* What you have to do: If a line in the data below contains the word "input", copy it out.
----- Material for the task -----
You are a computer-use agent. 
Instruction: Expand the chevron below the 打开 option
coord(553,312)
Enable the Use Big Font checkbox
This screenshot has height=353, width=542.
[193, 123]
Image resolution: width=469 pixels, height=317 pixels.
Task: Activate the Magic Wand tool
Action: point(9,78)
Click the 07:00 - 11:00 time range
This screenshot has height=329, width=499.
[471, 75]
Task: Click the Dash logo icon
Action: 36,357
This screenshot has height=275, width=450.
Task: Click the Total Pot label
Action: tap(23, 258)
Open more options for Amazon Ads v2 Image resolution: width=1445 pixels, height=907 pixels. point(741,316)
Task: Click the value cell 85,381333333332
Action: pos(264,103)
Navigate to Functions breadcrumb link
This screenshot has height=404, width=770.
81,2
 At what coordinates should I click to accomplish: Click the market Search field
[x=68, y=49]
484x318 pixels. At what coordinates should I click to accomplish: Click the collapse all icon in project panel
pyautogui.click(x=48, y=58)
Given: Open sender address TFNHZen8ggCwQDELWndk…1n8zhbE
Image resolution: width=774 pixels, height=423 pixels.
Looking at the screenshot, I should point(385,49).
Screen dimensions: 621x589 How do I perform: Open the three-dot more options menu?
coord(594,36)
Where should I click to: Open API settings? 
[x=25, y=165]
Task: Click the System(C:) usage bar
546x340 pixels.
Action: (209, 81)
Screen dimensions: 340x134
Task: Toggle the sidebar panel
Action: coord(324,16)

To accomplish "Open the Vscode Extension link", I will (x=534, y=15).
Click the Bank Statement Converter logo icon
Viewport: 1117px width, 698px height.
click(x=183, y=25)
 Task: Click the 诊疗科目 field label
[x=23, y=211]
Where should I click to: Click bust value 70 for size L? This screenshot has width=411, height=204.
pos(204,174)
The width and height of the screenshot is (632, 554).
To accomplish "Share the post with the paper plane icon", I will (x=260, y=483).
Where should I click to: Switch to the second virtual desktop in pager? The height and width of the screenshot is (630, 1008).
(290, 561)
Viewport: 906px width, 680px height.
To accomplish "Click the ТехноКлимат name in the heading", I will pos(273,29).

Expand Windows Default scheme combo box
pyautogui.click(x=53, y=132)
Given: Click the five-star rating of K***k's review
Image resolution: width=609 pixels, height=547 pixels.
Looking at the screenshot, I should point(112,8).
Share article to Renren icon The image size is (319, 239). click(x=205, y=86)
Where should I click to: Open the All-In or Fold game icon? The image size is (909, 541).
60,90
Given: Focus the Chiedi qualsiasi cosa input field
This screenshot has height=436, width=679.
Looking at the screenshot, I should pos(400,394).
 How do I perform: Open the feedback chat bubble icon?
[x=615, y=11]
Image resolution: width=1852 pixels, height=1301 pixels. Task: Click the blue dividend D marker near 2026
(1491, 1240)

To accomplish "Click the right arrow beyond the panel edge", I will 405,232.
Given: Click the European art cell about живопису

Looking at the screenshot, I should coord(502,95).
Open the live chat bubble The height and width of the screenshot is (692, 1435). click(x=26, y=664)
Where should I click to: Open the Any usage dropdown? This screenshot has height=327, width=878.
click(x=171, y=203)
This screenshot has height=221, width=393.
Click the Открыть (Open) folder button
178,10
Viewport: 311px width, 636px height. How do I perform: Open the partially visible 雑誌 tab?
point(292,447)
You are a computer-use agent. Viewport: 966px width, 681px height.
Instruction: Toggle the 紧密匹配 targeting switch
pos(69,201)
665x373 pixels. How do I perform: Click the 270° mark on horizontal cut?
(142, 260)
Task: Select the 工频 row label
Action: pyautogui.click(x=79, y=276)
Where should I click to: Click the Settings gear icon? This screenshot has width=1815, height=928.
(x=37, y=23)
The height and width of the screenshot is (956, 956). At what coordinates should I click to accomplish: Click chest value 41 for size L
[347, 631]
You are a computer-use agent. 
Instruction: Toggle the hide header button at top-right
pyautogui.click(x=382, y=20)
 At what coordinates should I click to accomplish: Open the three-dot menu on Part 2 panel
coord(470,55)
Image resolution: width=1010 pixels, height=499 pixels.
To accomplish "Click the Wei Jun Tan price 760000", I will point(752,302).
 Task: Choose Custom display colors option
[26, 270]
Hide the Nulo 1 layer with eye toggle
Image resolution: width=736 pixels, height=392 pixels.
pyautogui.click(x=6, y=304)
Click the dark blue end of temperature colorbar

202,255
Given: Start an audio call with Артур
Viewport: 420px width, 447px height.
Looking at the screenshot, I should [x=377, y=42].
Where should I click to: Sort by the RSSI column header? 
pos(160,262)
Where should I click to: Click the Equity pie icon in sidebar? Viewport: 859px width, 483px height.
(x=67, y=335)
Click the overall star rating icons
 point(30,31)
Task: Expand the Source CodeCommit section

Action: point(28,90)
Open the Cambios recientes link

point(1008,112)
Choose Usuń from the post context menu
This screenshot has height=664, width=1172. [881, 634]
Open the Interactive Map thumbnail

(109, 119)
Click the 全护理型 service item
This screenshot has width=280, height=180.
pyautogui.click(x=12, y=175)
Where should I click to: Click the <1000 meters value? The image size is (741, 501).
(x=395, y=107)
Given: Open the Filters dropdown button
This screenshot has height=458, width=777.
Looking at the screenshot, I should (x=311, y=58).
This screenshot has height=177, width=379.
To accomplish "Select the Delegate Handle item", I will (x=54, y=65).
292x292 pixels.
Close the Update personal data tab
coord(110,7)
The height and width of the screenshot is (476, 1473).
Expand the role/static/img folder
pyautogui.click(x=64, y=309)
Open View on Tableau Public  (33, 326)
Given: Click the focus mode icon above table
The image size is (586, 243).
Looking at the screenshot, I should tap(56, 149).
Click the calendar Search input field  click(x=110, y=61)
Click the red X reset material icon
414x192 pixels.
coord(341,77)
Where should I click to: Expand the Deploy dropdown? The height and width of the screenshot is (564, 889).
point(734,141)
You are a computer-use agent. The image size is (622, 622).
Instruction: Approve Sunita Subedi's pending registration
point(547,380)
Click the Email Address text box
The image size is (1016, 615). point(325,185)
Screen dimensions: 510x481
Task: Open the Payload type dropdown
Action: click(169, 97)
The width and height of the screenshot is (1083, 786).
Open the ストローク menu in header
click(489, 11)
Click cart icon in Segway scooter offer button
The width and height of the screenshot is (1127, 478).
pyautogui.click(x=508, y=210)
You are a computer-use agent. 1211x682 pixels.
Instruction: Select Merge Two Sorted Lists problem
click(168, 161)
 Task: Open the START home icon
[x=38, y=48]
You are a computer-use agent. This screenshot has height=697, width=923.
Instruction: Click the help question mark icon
-----
* Written solution:
Given: Focus the Chiedi qualsiasi cosa input field
Click the calendar Search input field  click(x=110, y=61)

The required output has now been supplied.